Mientras leía sobre el desborde de júbilo en la Pequeña Habana y el duelo en sectores de La Habana vieja por la muerte de Fidel Castro, recordé un texto de Jorge Luis Borges, 'Tema del traidor y el héroe'. La historia de Borges narra el dilema de un hombre que cuando descubre que el entrañable jefe de la revolución es un traidor a la causa tiene que idear cómo lidiar con el problema. La solución se la da Shakespeare y “en un palco de funerarias cortinas que prefiguraba el de Lincoln”, matan de un balazo en el pecho al idolatrado héroe sin tener que delatar su traición.
En realidad, la analogía entre la historia de Fidel y la de Fergus Kilpatrick solo se aplica por la dicotomía que presenta la vida de Fidel Castro: el héroe revolucionario que se convirtió en dictador; el liberador que esclavizó al pueblo que rescató; el hombre al que se le aplican los dos adjetivos: traidor y héroe.
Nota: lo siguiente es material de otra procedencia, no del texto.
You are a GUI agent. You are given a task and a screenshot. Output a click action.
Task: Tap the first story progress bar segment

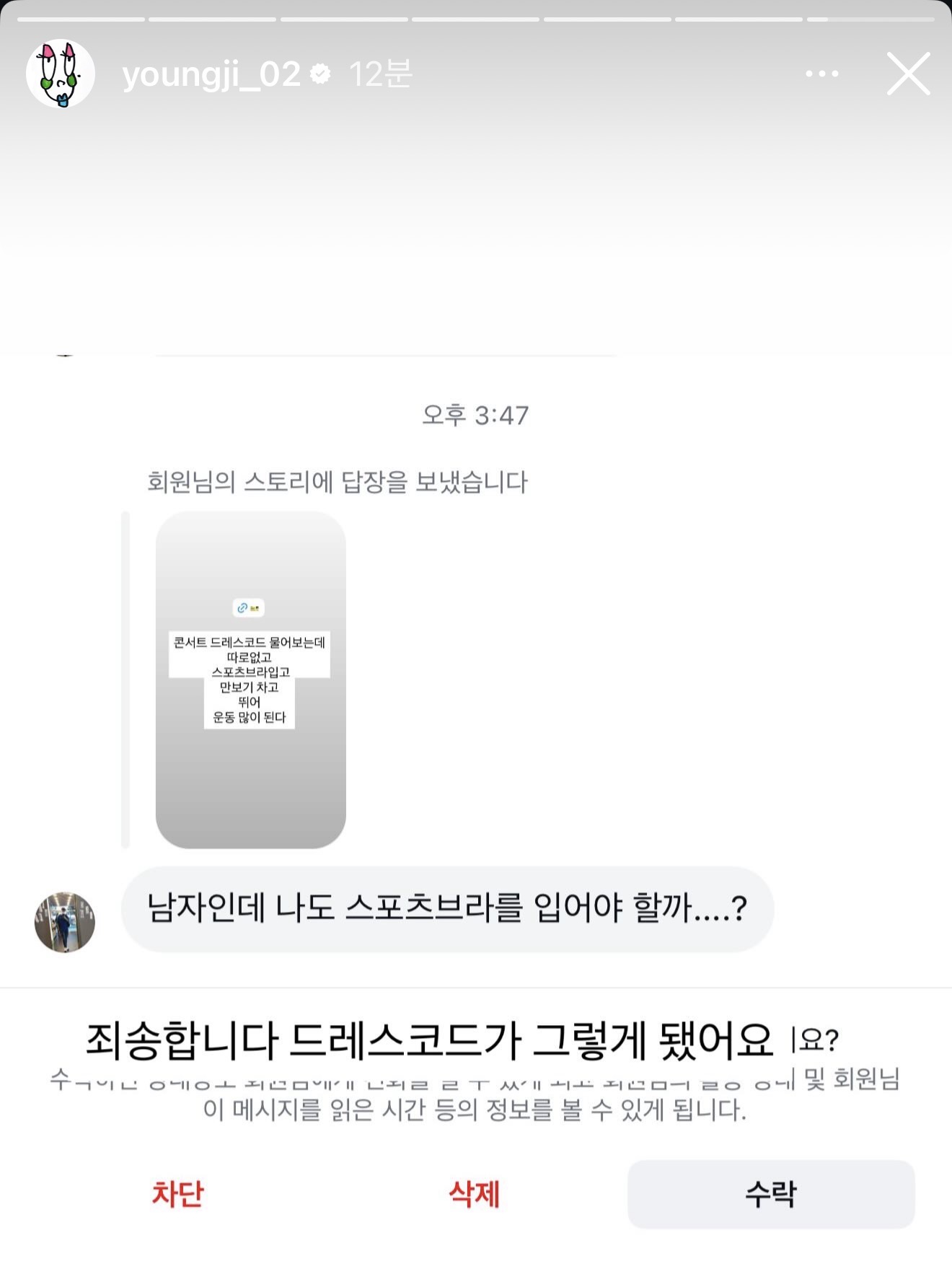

También pienso que las circunstancias de su muerte disminuyen su “heroicidad”. Fidel no murió defendiendo sus ideales en el campo de batalla como, por ejemplo, Ernesto Che Guevara. Su imagen en el lecho de muerte, si es que se publica, será la de un anciano disminuido y obsoleto. Carecerá del glamur de la fotografía que muestra el cadáver del Che rodeado de militares bolivianos y que recuerda a El Cristo muerto, de Andrea Mantegna. En cierto sentido, pienso que haber vivido tanto tiempo desdibujó su perfil de revolucionario, de líder de una izquierda latinoamericana combatiente, del David cubano desafiando al Goliat estadounidense.
En 1953, preso después del ataque al cuartel Moncada, Fidel hizo un largo alegato legal en que defendía el derecho de los pueblos a tomar las armas para derrocar al tirano, pero no pidió que se lo dejara en libertad sino que se lo enviara a la prisión en isla de Pinos con sus compañeros de armas, y terminó con las palabras que se convertirían en su signo de identidad: “Condenadme, no importa, la historia me absolverá”.
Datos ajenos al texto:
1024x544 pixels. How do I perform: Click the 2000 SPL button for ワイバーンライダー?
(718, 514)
Hoy, la pregunta sigue siendo si la historia lo absolverá. Para la izquierda antidemocrática la respuesta es sí. Según el brasileño Luiz Inácio Lula da Silva, “murió ayer el más grande de todos los latinoamericanos..., mi amigo y compañero Fidel Castro Ruz”. ¿Tan empequeñecido está su mundo? Y según Evo Morales, “ya no veremos a Fidel físicamente, pero sus ideas siguen vivas en la lucha de los pueblos del mundo”. ¿En verdad piensa que en el siglo 21 habrá fidelistas? La condolencia del canadiense Pierre Trudeau fue lamentable: “Fue un hombre de enorme estatura que sirvió a su pueblo por casi medio siglo”. ¿Alguien que se eterniza en el poder por casi medio siglo es un servidor público o un dictador?
Afortunadamente, no han faltado voces como la del escritor Mario Vargas Llosa: “La historia hará un balance de estos 55 años que acaban ahora con la muerte del dictador cubano. Él dijo que la historia lo absolverá. Y yo estoy seguro de que a Fidel no lo absolverá la historia”. O la de la novelista brasileña Nélida Piñón: Fidel “impuso el terror, persiguió a los gais, llenó las prisiones... fue un constructor de utopías, de sueños. Pero hace mucho que esa historia suya se terminó. Eso les pasa a todos los héroes: no resisten a su propio heroísmo”.
“La historia –me dice Michael Shifter, presidente del Diálogo Interamericano– será mucho más amable con el desafío que planteó a Estados Unidos que con su largo gobierno de un solo hombre en Cuba, y su obstinada adhesión a un modelo económico que simplemente no funciona. Sabemos que Fidel no estaba entusiasmado con la apertura y la normalización de relaciones con EE. UU., pero con su muerte esperamos que la resistencia a este proceso, esencial para el bienestar económico del país, se debilite poco a poco”.